Septの概要
セプト(セラペプターゼ)はどのような種類の薬ですか?
セプトは、有効成分としてセラペプターゼ(セラチオペプチダーゼ)を含有する医薬品であり、正式には「全身性タンパク質分解酵素」に分類されます。治療においては抗腫脹(抗浮腫)および抗炎症剤として使用されており、全身の諸器官に作用する独自の薬理学的クラスを形成しています。この酵素は生物学的起源のもので、具体的にはセラチア菌(Serratia marcescens)の培養物から単離・抽出されたものです。この分類は臨床的に認められており、酵素ベースの作用機序については薬理学的な研究によって裏付けられています。セプトの大きな特徴は、外傷や術後の状態に伴う腫れの管理に用いられる全身作用型の薬剤として位置づけられている点にあります。
成分構成と特殊な放出制御形態
セプトの製剤には、単一の有効成分であるセラペプターゼが使用されており、通常は腸溶錠またはカプセル剤として経口投与用に調製されています。この特殊な剤形は非常に重要な役割を果たしています。なぜなら、セラペプターゼはタンパク質ベースの酵素であるため、胃酸によって不活性化されやすい性質を持っているからです。腸溶性バリアを施すことで、酵素は胃で分解されることなく腸まで到達し、そこから血流へと吸収されます。この保護された製剤設計は、酵素のバイオアベイラビリティ(生物学的利用能)と意図された全身への生物学的活性を確保するために不可欠であり、コーティングのない消化酵素剤とは明確に区別されます。
一般的な使用目的と標的を絞った生物学的作用
セラペプターゼの核心となる作用はタンパク質分解です。これは、炎症や治癒の過程で蓄積する、特定の非生存タンパク質構造(変性タンパク質や組織破片など)を選択的に分解する働きを指します。
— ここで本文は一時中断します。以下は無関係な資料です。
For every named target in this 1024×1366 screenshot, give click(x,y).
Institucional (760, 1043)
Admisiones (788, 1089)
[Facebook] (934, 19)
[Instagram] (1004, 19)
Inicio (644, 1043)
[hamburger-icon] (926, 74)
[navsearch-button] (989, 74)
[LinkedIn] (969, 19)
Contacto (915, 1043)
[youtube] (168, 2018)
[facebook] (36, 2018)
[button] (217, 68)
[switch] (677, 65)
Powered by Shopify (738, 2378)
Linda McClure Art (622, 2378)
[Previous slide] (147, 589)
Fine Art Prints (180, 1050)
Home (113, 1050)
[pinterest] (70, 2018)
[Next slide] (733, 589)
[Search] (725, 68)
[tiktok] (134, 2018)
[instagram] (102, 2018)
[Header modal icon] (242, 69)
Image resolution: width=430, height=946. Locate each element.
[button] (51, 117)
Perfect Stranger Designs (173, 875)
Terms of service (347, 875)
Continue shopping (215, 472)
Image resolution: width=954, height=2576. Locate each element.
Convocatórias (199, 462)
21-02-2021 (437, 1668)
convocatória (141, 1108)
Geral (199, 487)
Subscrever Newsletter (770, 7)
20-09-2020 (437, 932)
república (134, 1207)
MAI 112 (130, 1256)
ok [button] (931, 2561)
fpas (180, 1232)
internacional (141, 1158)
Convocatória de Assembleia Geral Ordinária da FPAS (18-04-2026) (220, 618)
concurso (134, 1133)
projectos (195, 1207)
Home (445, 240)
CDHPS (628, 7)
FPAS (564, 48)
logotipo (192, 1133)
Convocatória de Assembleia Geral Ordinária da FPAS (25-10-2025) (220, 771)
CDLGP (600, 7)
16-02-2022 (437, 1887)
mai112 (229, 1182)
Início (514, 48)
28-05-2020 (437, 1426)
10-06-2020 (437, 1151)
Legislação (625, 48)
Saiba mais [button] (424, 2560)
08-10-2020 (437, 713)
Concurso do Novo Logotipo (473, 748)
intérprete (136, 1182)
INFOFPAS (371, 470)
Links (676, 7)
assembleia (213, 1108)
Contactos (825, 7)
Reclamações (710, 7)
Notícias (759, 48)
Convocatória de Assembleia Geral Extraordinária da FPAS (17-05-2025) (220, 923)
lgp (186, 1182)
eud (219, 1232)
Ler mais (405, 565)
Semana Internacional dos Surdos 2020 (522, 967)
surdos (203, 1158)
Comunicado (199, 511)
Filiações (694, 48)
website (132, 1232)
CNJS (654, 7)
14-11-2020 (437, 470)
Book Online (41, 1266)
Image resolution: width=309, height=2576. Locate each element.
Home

この酵素は、炎症性メディエーターや、フィブリンなどの線維状の老廃物を分解する親和性を持っています。この標的を絞った作用が、この薬の一般的な治療目的の根拠となっています。つまり、患部の組織に含まれるタンパク質性の副産物や粘性の高い体液の排出を助けることで、身体の腫れ(浮腫)の軽減をサポートし、炎症プロセスに伴う不快感を緩和します。